Work item: Your task is to copy every line of the entries that holds the word "This".

Dataset items:
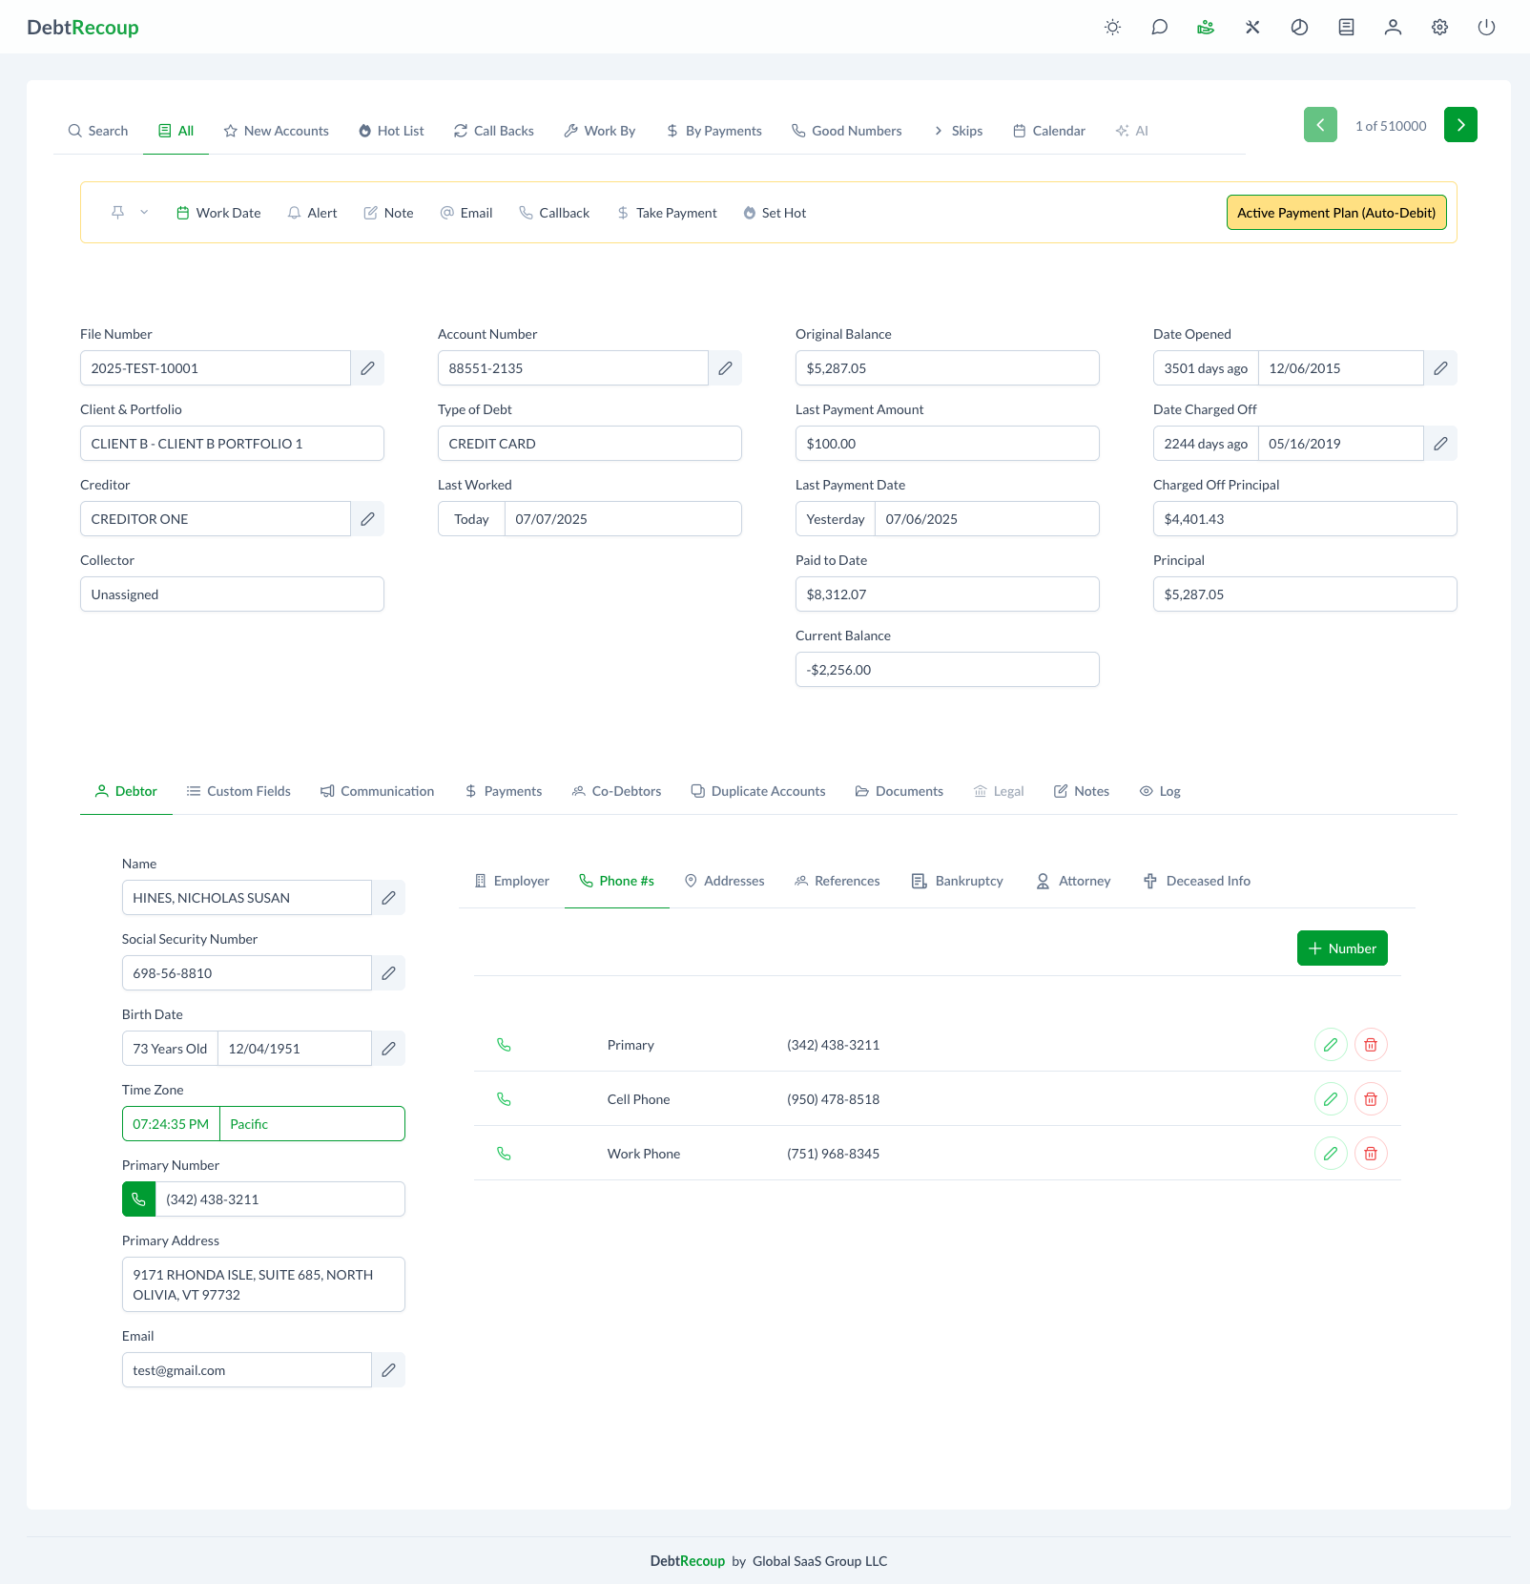Edit the Work Phone number entry
The height and width of the screenshot is (1584, 1530).
click(1331, 1154)
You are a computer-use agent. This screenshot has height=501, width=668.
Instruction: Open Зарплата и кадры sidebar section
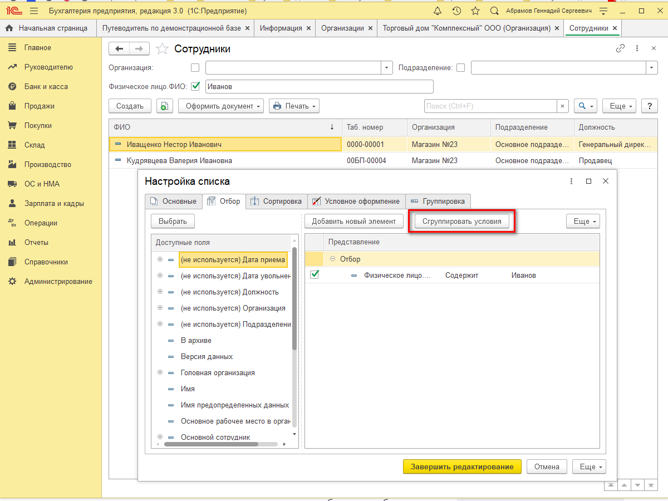point(53,203)
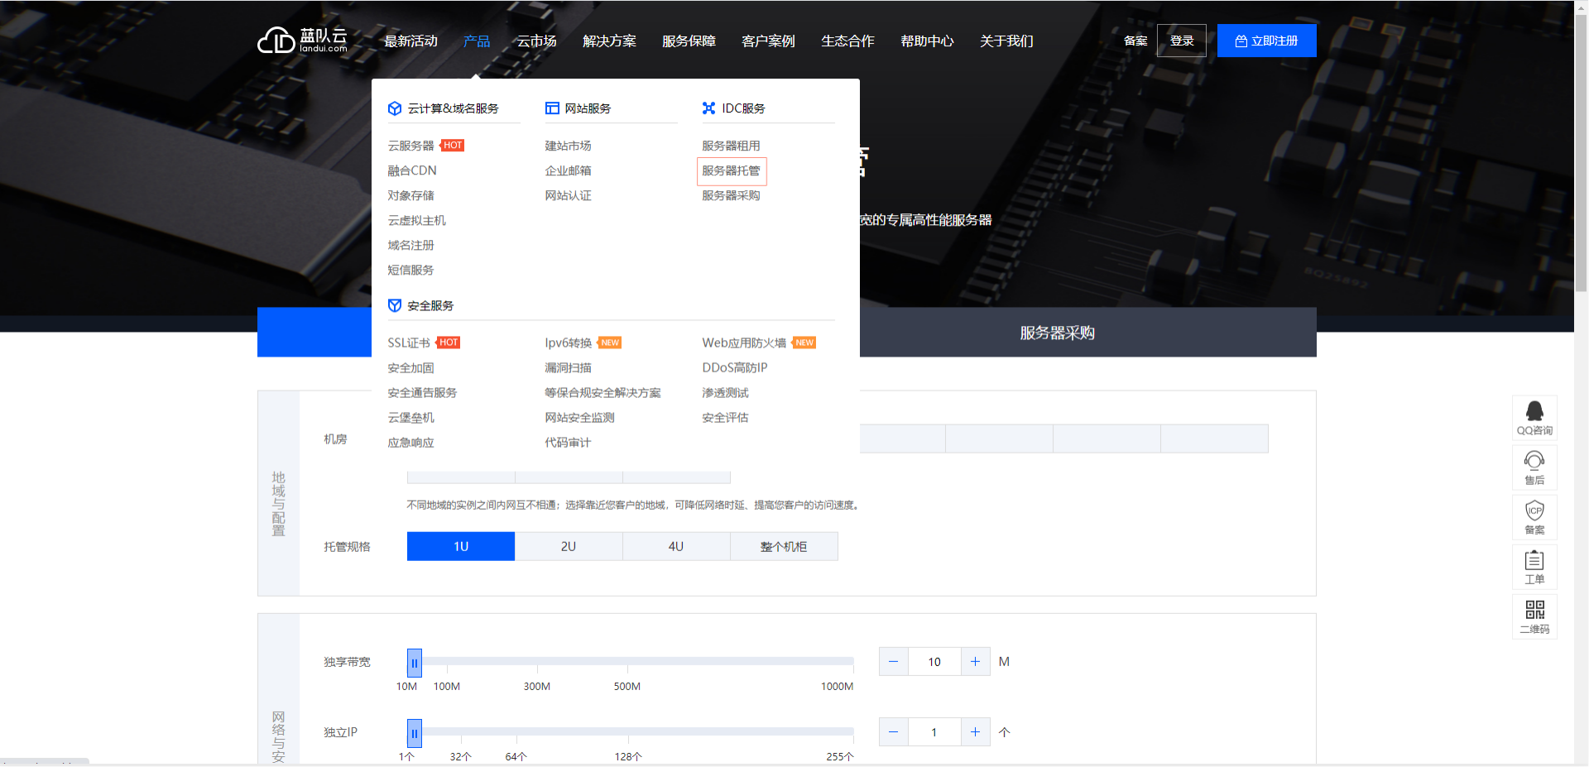Decrease independent IP count with minus
Image resolution: width=1589 pixels, height=767 pixels.
pyautogui.click(x=893, y=732)
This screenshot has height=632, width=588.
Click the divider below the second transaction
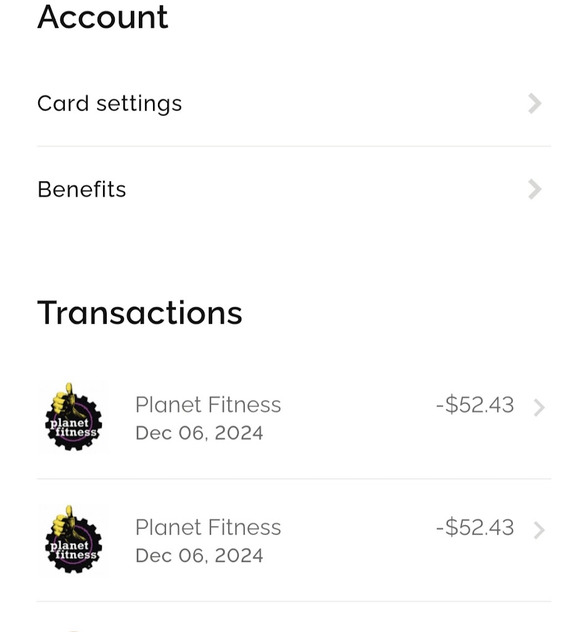coord(294,602)
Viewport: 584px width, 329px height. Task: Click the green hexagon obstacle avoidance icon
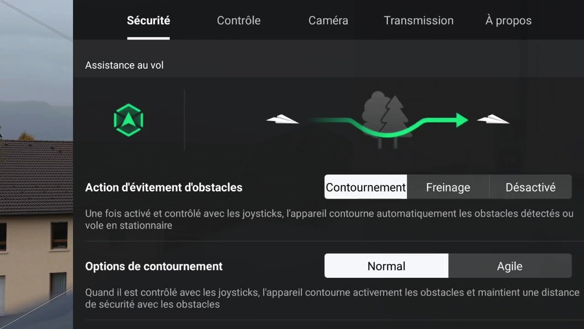(128, 120)
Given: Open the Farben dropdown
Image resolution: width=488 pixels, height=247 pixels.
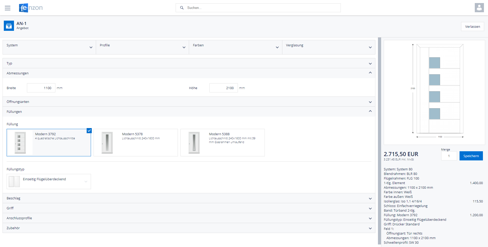Looking at the screenshot, I should tap(235, 47).
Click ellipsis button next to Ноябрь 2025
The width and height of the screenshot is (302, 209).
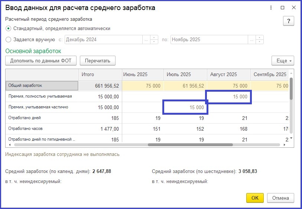[252, 40]
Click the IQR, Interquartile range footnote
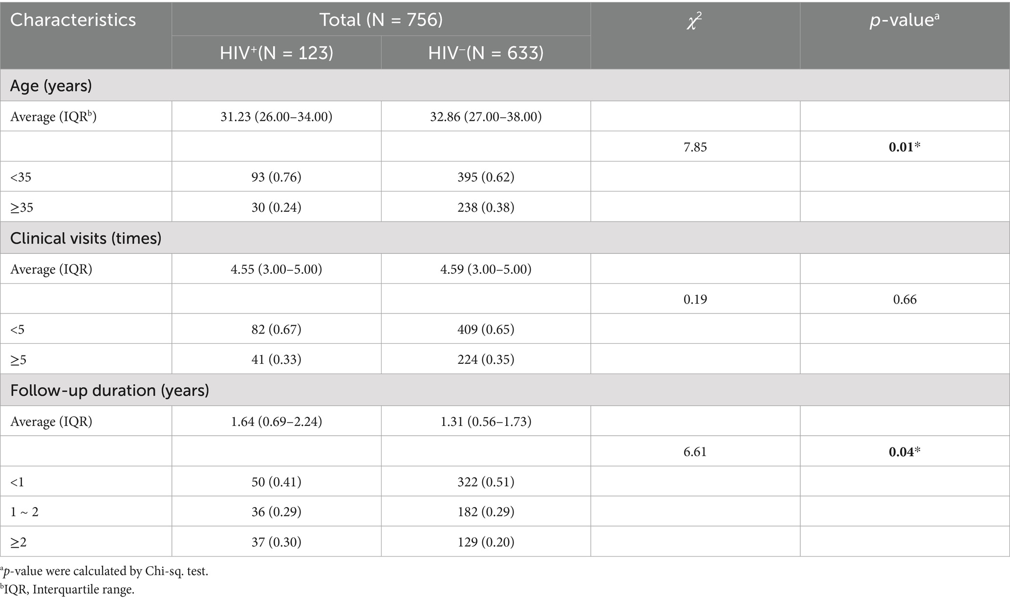 [67, 590]
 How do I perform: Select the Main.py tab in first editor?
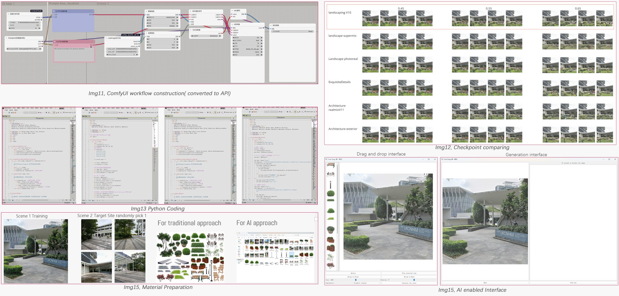pyautogui.click(x=5, y=116)

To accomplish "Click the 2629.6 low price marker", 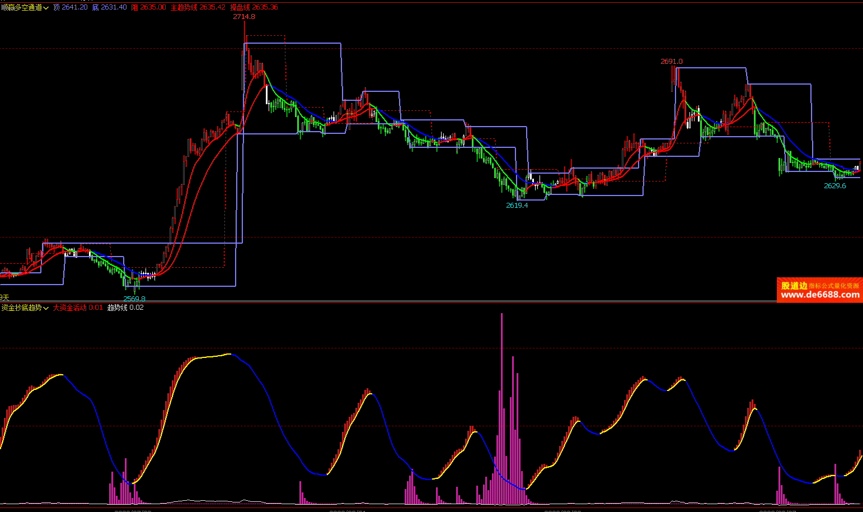I will tap(835, 186).
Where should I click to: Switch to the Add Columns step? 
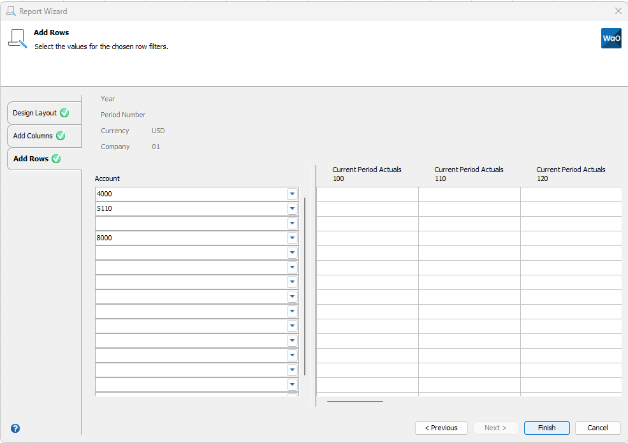click(x=33, y=136)
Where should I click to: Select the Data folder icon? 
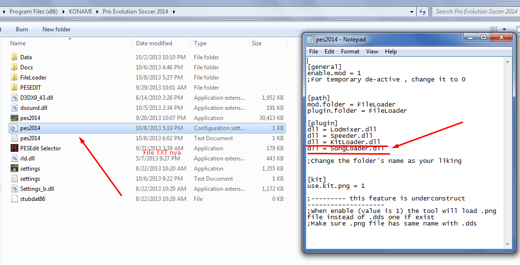(x=14, y=57)
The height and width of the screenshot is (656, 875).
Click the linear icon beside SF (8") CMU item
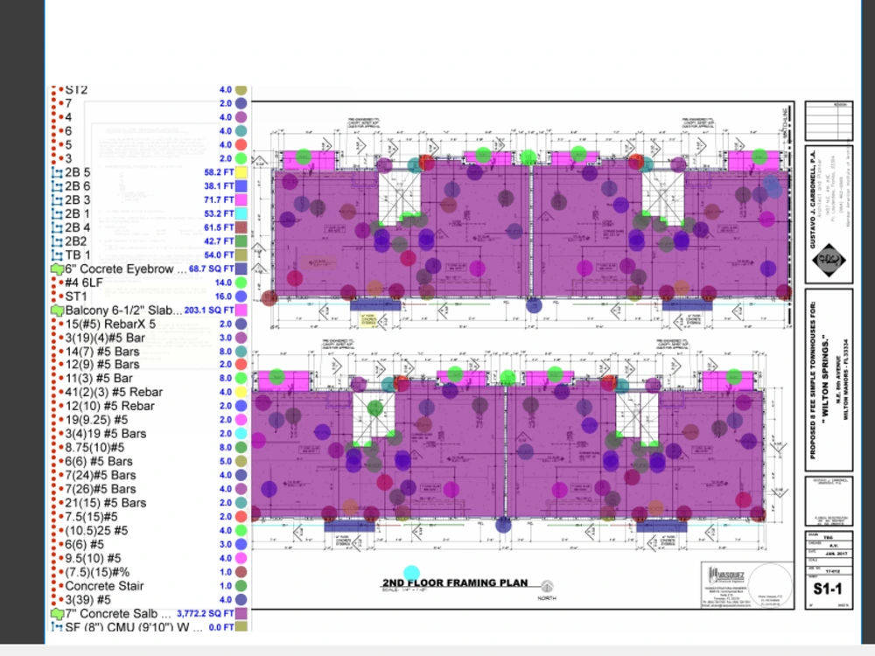coord(58,627)
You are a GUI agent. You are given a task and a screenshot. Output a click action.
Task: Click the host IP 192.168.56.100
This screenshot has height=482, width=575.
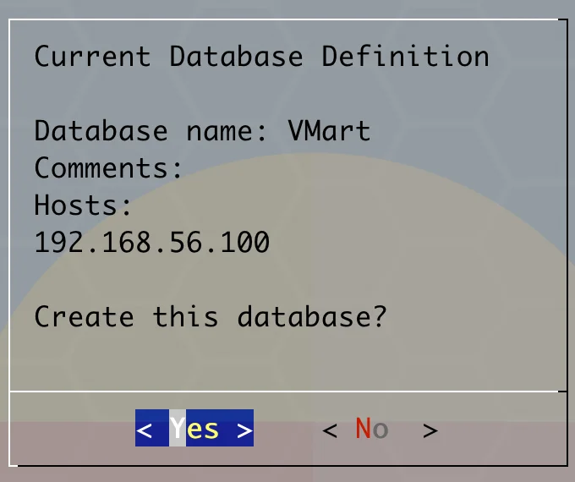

Task solution:
You are a computer-use agent. This screenshot has height=501, width=668.
This screenshot has height=632, width=588.
This screenshot has height=482, width=575.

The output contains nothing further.